From the first line through the line holding "[1391, 233]", inclusive, repeat the lines with "spinner" switched to "stepper" and nothing else altered.

# DATA PROVIDED
----
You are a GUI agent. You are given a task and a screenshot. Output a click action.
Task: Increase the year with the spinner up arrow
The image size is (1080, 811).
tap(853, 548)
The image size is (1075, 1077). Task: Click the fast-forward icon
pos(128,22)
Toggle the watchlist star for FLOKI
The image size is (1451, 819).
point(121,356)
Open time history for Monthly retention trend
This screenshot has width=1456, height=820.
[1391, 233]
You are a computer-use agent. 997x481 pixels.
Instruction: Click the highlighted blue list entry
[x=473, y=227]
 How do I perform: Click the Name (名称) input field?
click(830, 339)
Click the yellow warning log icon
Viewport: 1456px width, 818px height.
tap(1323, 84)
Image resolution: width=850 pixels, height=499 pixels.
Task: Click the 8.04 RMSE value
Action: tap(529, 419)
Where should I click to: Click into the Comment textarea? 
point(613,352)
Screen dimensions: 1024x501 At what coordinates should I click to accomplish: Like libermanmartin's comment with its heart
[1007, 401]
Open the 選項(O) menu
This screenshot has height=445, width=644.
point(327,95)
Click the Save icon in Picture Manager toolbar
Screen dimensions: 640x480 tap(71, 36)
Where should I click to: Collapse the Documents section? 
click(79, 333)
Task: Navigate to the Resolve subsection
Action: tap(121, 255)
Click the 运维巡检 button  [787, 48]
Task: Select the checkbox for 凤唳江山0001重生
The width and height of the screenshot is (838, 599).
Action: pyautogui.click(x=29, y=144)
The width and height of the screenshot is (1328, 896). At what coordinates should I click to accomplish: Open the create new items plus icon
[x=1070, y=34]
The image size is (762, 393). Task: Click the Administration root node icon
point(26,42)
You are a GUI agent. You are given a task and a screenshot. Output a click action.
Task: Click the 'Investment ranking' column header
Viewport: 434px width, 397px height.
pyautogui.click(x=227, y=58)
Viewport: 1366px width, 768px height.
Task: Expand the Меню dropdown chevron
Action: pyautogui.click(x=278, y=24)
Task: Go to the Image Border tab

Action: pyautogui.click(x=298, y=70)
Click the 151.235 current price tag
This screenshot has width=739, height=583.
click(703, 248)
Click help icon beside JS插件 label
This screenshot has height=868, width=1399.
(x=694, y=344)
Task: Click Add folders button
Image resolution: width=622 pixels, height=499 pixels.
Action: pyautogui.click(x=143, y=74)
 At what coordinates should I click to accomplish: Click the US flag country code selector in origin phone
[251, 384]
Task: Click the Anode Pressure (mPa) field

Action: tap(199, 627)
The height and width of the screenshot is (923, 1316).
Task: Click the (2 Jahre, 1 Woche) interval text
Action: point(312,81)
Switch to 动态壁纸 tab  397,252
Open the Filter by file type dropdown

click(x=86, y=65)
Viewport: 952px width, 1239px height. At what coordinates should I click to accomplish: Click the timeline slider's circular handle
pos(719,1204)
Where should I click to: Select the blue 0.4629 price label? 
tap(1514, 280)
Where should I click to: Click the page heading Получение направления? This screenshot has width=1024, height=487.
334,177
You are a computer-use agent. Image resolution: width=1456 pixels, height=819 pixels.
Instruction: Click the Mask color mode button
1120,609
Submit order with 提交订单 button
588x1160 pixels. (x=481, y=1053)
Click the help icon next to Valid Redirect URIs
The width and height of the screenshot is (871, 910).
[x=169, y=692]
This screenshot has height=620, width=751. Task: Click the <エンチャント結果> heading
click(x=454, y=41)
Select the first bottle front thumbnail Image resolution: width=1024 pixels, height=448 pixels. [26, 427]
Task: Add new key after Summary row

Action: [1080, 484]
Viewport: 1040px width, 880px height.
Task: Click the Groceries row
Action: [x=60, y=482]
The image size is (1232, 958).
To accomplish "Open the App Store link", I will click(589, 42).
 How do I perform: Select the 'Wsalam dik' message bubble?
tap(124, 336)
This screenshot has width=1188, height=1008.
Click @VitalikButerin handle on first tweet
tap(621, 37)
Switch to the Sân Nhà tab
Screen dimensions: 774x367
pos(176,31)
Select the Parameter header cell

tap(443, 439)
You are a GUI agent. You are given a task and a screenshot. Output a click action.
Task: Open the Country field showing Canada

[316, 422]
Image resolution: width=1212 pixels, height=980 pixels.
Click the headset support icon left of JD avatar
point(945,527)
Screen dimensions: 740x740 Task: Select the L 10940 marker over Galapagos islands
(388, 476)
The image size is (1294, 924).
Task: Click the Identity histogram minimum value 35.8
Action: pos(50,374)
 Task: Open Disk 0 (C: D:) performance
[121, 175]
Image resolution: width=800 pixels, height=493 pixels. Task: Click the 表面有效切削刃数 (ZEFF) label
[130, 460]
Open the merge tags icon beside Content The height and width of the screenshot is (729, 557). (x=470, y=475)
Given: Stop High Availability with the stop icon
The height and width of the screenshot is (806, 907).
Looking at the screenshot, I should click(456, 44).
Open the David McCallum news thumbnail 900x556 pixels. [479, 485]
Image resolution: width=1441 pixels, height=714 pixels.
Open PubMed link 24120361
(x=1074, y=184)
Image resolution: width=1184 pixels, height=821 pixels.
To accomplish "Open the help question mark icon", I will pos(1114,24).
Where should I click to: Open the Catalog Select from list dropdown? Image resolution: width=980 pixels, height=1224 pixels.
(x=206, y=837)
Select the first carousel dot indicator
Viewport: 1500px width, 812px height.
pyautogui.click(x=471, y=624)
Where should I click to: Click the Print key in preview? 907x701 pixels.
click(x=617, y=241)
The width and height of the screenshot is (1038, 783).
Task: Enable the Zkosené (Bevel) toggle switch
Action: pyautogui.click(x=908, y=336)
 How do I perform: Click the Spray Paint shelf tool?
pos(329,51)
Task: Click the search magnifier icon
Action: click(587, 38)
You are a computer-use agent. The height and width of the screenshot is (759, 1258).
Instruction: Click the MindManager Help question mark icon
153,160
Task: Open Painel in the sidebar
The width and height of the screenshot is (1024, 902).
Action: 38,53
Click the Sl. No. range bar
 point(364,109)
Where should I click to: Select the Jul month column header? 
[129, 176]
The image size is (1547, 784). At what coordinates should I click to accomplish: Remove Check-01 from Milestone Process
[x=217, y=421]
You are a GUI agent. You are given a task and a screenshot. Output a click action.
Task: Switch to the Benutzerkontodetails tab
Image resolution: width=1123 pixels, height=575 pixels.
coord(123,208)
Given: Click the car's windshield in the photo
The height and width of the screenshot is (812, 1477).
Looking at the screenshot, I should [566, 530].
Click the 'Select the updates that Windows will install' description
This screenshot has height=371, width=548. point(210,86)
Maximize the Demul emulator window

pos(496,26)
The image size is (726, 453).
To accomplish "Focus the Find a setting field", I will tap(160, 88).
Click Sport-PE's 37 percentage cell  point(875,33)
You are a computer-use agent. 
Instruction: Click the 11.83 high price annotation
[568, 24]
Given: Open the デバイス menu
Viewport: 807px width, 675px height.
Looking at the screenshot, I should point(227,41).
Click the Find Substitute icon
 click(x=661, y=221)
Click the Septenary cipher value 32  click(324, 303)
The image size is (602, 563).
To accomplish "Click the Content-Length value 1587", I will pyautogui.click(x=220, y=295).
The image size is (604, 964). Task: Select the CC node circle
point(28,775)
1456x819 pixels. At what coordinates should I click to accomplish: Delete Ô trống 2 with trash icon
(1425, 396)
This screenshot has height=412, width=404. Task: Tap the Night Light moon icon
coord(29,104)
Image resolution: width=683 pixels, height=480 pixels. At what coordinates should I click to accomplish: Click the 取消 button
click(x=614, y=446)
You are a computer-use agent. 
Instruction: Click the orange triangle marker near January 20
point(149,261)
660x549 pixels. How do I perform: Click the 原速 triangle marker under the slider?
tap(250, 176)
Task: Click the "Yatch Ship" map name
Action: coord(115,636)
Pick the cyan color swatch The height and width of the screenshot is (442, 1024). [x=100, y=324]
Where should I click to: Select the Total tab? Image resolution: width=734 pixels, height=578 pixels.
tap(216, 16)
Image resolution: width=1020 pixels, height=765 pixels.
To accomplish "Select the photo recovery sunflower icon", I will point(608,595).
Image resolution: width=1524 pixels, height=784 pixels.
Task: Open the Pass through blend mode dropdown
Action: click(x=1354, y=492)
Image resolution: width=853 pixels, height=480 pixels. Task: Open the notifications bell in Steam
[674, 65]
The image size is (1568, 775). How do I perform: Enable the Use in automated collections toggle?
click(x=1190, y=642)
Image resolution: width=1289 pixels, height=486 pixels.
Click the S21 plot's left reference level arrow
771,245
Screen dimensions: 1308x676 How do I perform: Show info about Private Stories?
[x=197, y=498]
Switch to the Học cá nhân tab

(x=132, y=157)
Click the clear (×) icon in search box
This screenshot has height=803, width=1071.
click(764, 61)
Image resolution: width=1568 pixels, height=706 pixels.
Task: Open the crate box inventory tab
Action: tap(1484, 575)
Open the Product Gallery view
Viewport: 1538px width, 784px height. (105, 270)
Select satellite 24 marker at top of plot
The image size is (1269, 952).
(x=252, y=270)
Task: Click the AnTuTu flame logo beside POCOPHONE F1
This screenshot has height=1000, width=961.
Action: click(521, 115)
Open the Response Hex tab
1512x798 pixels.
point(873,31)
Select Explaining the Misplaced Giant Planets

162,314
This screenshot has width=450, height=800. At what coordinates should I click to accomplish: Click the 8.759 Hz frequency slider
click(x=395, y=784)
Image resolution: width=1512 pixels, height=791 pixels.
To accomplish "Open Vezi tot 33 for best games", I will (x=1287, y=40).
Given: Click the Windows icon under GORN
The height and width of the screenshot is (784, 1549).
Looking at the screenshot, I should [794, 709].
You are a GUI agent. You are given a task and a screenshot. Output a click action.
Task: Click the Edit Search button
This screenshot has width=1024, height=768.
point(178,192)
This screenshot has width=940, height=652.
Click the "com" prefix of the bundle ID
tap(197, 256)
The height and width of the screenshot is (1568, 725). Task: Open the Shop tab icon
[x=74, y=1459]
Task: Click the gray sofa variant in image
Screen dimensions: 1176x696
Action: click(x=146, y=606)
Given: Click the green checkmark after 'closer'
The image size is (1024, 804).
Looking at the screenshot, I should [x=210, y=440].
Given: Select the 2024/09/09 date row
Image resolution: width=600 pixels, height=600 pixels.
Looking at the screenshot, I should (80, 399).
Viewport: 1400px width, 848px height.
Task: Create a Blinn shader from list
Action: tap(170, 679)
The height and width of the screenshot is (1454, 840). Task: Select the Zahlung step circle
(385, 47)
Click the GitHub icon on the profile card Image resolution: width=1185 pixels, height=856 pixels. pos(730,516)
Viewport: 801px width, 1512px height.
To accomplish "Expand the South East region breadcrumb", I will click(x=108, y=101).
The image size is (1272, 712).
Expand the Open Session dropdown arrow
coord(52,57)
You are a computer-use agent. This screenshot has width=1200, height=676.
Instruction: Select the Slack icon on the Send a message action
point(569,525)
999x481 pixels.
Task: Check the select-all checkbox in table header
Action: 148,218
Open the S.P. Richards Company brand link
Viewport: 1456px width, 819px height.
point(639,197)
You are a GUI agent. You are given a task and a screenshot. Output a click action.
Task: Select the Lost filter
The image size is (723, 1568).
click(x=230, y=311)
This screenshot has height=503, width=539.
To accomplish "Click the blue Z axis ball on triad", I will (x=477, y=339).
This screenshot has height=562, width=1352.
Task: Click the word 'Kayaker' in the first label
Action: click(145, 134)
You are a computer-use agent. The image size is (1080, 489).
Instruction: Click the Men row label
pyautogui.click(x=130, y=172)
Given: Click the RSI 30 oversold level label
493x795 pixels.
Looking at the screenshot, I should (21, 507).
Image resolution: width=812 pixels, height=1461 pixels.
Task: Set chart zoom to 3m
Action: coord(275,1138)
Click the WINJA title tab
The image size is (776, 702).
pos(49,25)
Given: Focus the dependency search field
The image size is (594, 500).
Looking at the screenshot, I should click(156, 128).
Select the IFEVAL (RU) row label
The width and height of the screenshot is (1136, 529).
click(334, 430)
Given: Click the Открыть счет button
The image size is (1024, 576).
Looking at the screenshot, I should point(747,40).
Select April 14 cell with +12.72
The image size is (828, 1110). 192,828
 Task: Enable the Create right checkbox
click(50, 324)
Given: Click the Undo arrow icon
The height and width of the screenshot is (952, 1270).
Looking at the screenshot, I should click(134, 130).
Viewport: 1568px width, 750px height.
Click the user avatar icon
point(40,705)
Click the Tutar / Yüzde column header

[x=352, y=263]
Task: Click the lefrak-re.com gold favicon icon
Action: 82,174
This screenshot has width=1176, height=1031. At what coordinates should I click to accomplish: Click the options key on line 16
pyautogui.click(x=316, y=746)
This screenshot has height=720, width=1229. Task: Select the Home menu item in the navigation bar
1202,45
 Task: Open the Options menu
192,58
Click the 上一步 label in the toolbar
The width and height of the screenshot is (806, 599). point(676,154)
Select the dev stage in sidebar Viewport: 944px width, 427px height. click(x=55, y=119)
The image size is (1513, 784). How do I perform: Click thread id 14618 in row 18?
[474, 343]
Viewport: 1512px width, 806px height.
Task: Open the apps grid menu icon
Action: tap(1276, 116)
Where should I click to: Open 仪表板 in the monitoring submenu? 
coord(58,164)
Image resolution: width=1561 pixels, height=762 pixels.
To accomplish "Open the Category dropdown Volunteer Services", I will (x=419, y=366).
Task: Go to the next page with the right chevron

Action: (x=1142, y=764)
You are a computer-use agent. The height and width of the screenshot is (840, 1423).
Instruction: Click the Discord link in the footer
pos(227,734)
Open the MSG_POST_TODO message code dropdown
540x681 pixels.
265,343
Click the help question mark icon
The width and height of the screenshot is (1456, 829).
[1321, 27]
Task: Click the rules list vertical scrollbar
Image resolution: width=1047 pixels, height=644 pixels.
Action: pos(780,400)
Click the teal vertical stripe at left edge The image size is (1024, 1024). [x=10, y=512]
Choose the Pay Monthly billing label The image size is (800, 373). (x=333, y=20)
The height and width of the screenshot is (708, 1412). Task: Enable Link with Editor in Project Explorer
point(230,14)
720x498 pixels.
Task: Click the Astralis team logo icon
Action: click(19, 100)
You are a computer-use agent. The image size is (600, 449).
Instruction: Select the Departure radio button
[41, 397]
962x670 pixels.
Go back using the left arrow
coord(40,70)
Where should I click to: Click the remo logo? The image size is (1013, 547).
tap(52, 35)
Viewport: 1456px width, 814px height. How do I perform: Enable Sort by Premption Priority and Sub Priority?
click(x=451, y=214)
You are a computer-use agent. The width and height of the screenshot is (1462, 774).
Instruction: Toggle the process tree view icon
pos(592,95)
----
# RESPONSE TO THIS TASK
You are a GUI agent. You are given a task and a screenshot. Output a click action.
Task: Increase the year with the stepper up arrow
The image size is (1080, 811).
tap(853, 548)
The image size is (1075, 1077). Task: Click the fast-forward icon
pos(128,22)
Toggle the watchlist star for FLOKI
The image size is (1451, 819).
point(121,356)
Open time history for Monthly retention trend
This screenshot has width=1456, height=820.
[1391, 233]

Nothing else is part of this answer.